A Juventude Hitlerista foi um termo que ouvi, pela primeira vez, na sala de aula durante as aulas de histórias. Nas telonas, eu pude ver um pouco do que se tratava no drama O Menino do Pijama Listrado. Porém, mesmo nesse filme, o tema era pouco abordado, já que a ligação de crianças e adolescentes ao nazismo, sempre foi um tema polêmico.

Jojo Rabbit é um filme de 2019 que se fez popular rapidamente, angariando prêmios e sendo indicado ao Oscar na categoria de melhor filme. Na trama, vemos justamente um retrato dessa Juventude Hitlerista, ou melhor, do Povo Jovem: Alistamento obrigatório para toda criança aos 10 anos, onde crianças eram doutrinadas no nazismo enquanto aprendiam atividades extra curriculares como acampamento e esportes.

O protagonista do longa, Jojo “Rabbit” (apelido que ganha após ser considerado covarde como um coelho) é um jovem membro do Povo Jovem, em seu primeiro dia, ele sofre um acidente que garante cicatrizes por seu corpo e o afasta do acampamento. Obcecado pelo nazismo, a ponto de ter Adolf Hitler como seu amigo imaginário, ao chegar mais cedo em casa ele descobre que sua mãe – Rosie – está escondendo uma judia nas paredes do quarto de sua falecida irmã. Agora, em um dilema moral, sabendo que sua mãe defende o “inimigo” Jojo trai pela primeira vez tudo em que ele acredita, enquanto ele decide descobrir mais sobre os “monstros judeus”.

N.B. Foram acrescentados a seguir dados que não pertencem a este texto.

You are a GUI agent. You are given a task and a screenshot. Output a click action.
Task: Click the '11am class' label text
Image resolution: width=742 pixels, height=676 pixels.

Dividindo críticas, principalmente a respeito da visão que foi adotada para os nazistas, Jojo Rabbit é uma sátira que não pretende que seja levada a sério. Na verdade, é comum que você acredite ser uma comédia completa até metade do filme, quando o longa se desdobra em fins mais dramáticos. Se eu pudesse escolher, eu diria que Jojo Rabbit nada mais é do que a Alemanha nazista vista pelos olhos de uma criança de 10 anos. No começo, algo muito idealizado, até mesmo cartunesco, que ganha os ares terríveis da guerra conforme o protagonista começa a entender o que realmente significa o autoritarismo, o militarismo, o nazismo, e o preconceito.

Durante o longa há ainda diversas outras críticas, algumas religiosas, outras quanto a questões de sexualidade. O filme não se prende a falar sobre uma só temática, ele nada em águas profundas do que é um estado totalitário, assim como a dureza da guerra, que passa desde a violência dos campos de batalha, até a fome na mesa de pessoas inocentes.

Eu também entendo o motivo das críticas quanto a visão dos nazistas, já que, infantilizar esses personagens tira um pouco do peso das ações terríveis que eles tiveram. Como é possível rir de personagens que foram responsáveis pela morte e tortura de milhares? Ainda assim, eu acho válido, quando volto a minha visão da história pelos olhos de um jovem alemão, acredito que a produção faça mais sentido, e ganhe seu próprio peso com a desconstrução que o personagem passa.

Jojo Rabbit é fabuloso, com excelentes atuações em uma história que prende e cativa, apesar de possuir diferentes visões dependendo do telespectador.